Regular courseworks and examination phases as well as the processing of the master’s thesis kept me busy. Independent work was very important. The modules were held in weekly blocks, ie one week of lessons followed by one week of coursework processing and reading, then the next module began. This was sometimes very intense, but also practical, as you could fly home the free weeks and work from there.
The course content was very varied for one year and gave me a good overview of the professional direction I can take with this master’s degree. Sometimes my “school” maintained good contact with companies that came directly to the university (or even to class) to search for applicants and to do job interviews. So if you want to gain a foothold professionally after completing your Master’s in the UK, your chances are good.

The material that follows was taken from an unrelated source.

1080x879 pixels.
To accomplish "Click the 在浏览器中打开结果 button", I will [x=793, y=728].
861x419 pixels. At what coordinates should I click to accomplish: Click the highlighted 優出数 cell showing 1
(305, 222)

In general, there are different ways to find accommodation in Newcastle. The university has a very good housing service and arranges accommodation itself. On the one hand, you can rent a room in the dormitory, which is not always the best idea (too expensive, poor facilities, poor location, etc.) and, on the other hand, rent a room in a so-called “postgraduate house”, which is a typical shared apartment with others Master’s students.
On the other hand, you can also look for accommodation yourself. There are various websites on which you can post and read searches. I found my room myself through “gumtree.co.uk”.

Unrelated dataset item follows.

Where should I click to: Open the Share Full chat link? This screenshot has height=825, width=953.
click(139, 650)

For neighborhoods, Jesmond, Heaton, Sandyford, Fenham and South Gosforth are typical student neighborhoods. In the city center itself, I had the impression that the housing options were rather limited.
I myself lived in Jesmond, which is more like “posh”, but the price was still okay (monthly rent 310 pounds warm). I bought a used bike on site and was on campus within 10 minutes.
Life in Newcastle
According to maternityetchic, Newcastle was the perfect size for a yearlong stay: Not too big and not too small. There is a wide range of shops, restaurants, pubs and sightseeing opportunities. As everywhere in England, you will find very good restaurants from different countries and cultures in Newcastle that you should definitely try. Newcastle also has a lot to offer culturally with various event venues (e.g. Theater Royale, Sage) and museums. The “Quayside” on the river in particular is a modernized and very nice section to go for a walk or to stroll through the Sunday market. Newcastle is particularly well-known within England for its party mile, which attracts many groups from outside on the weekend to celebrate their stag farewells there. In addition, the individual districts offer different streets to explore.
Furthermore, Newcastle is an ideal starting point for day trips and short trips to the surrounding area. The metro goes directly to the coast and in summer you could have a day at the beach in Tynemouth (be sure to stop by “Marshalls Fish and Chip Shop”!). In the hinterland there are different places from which you can visit parts of the “Hadrian’s Wall” and its “forts”. In addition, Newcastle is well connected to the rail network so that you can be in Edinburgh in 1 ½ hours and London in 3 hours.